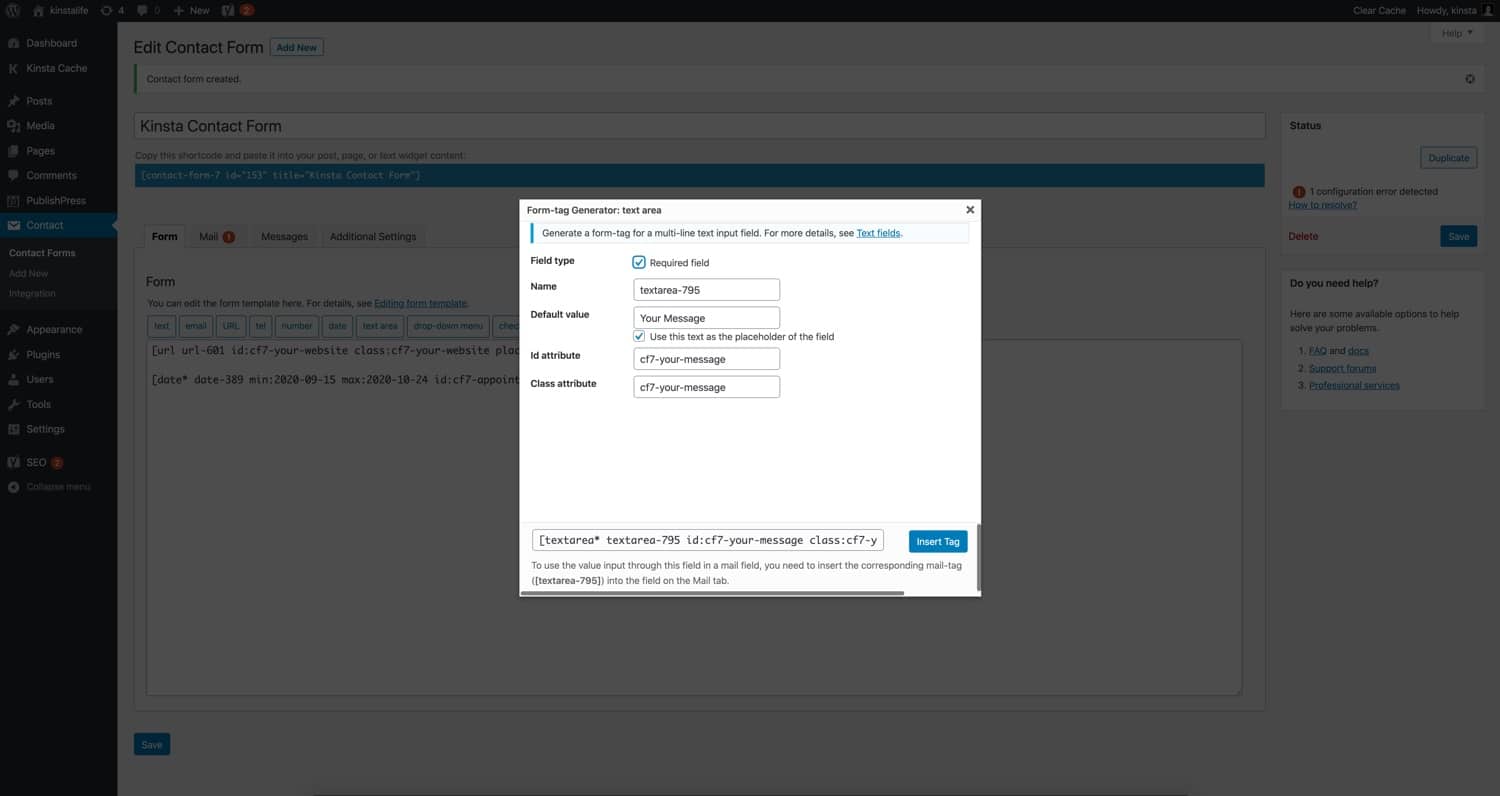The image size is (1500, 796).
Task: Open the Help dropdown at top right
Action: click(x=1454, y=33)
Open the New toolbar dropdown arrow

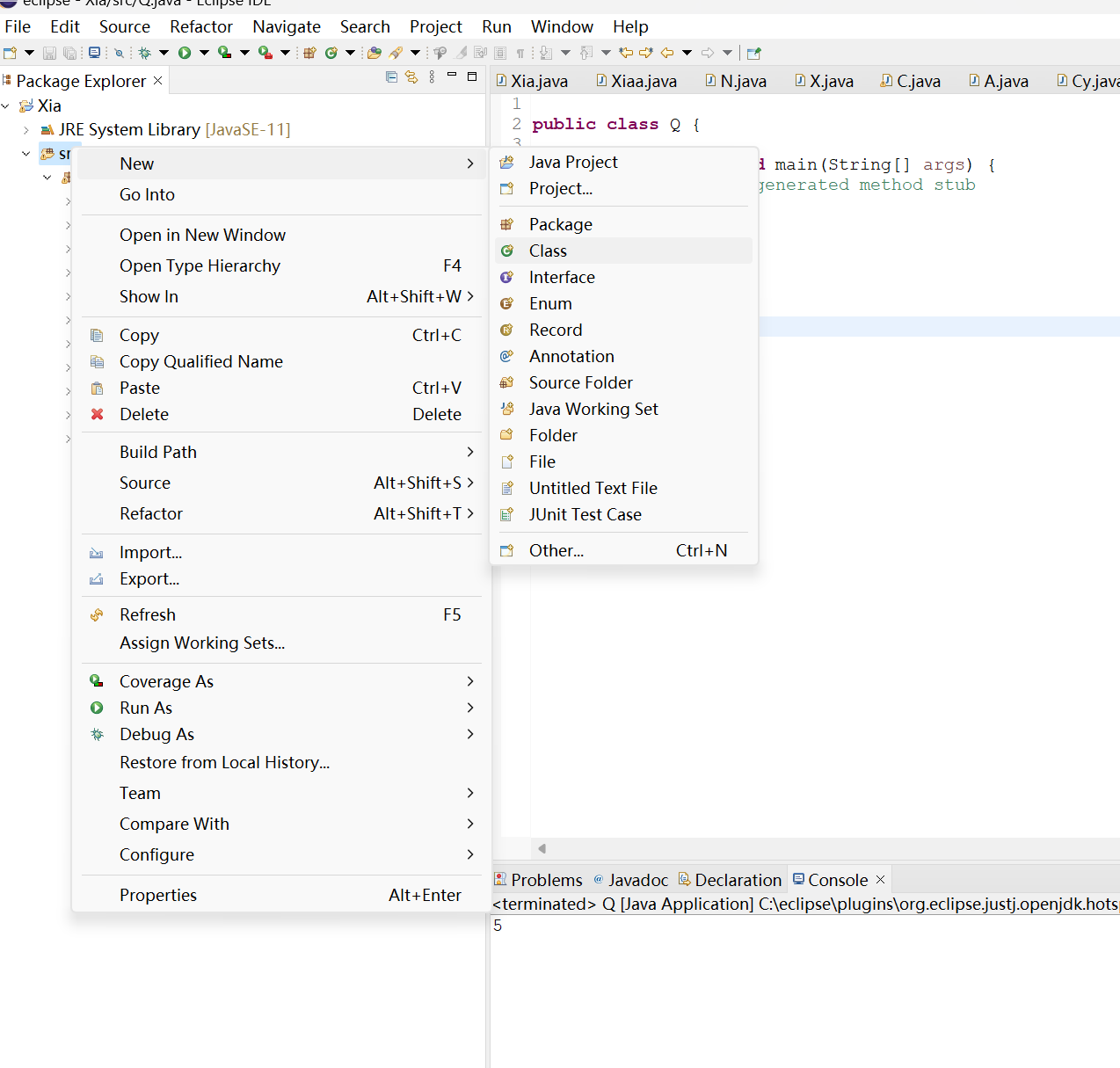point(27,52)
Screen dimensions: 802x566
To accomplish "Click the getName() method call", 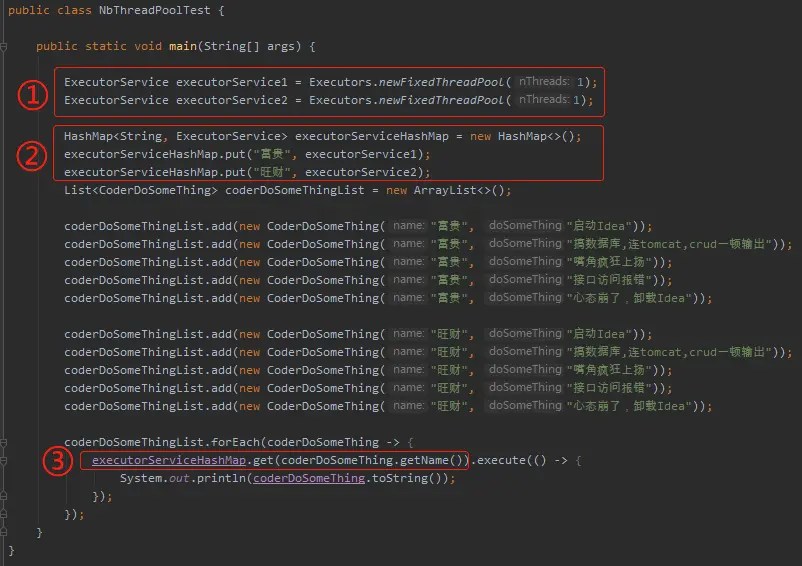I will 434,460.
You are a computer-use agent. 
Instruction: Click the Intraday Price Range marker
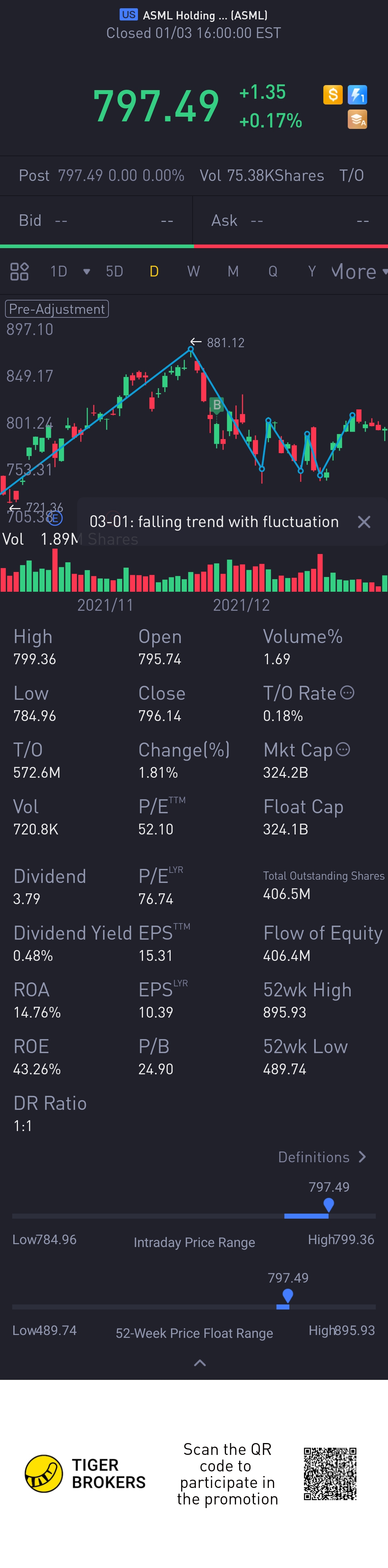(328, 1204)
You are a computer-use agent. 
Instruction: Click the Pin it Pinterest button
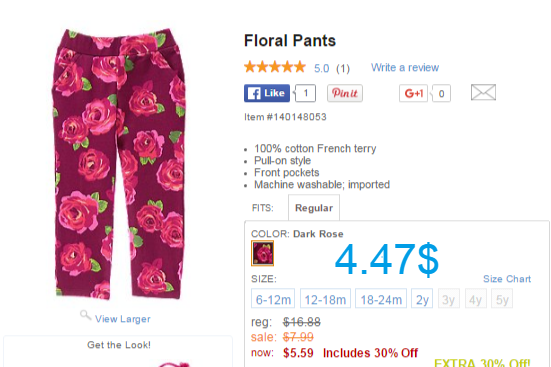[345, 93]
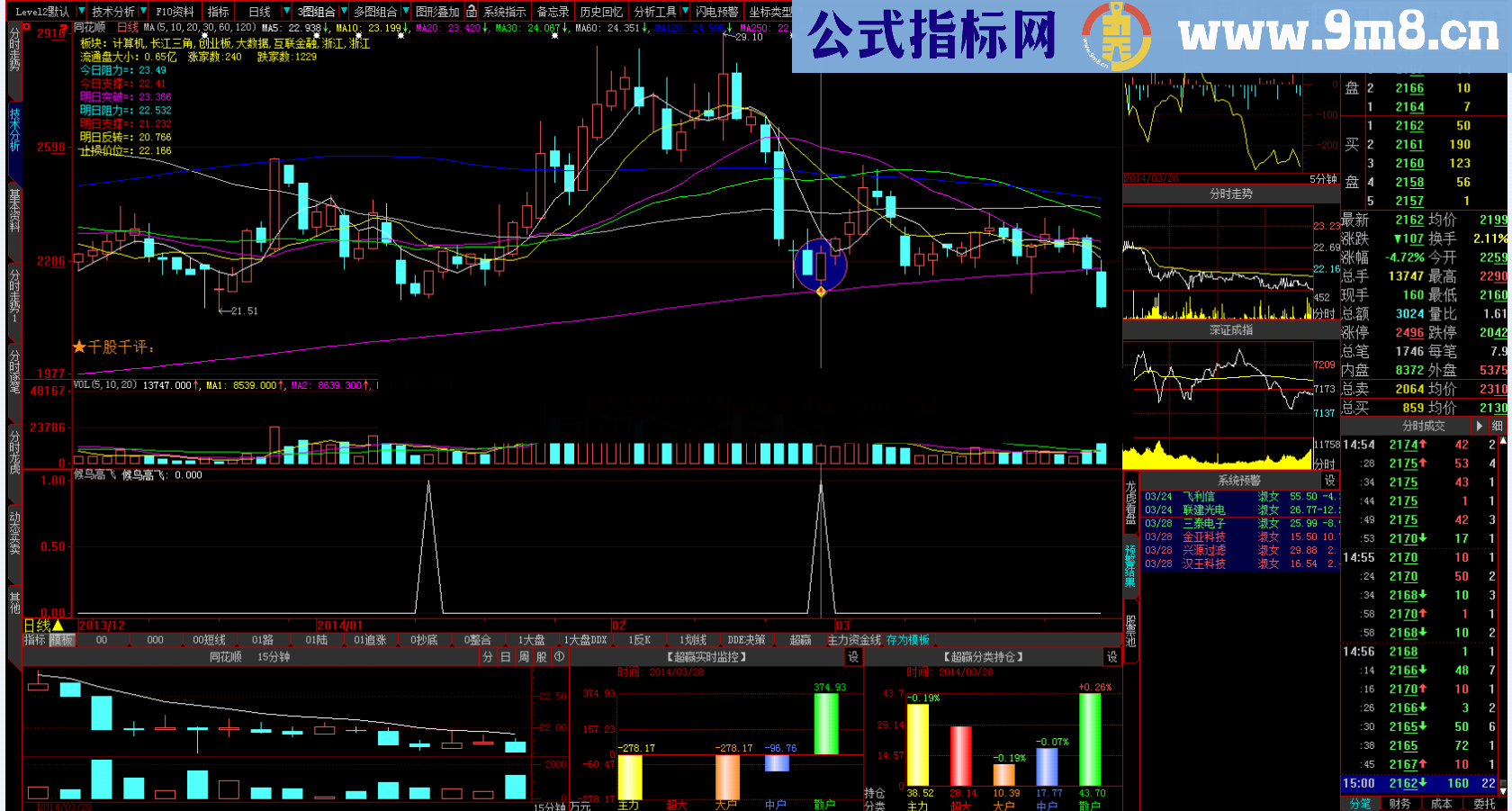Click the play arrow beside 分时成交

(1479, 426)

━━━━

Work instructions -
From the line that contains "Instruction: Click the Intraday" down to the last line of the entries above, copy every line exactly and leave out the pictures.

Written reply -
Instruction: Click the Intraday Price Range marker
(328, 1204)
You are a computer-use agent. 
Instruction: Click the Pin it Pinterest button
[345, 93]
Click the play arrow beside 分时成交

(1479, 426)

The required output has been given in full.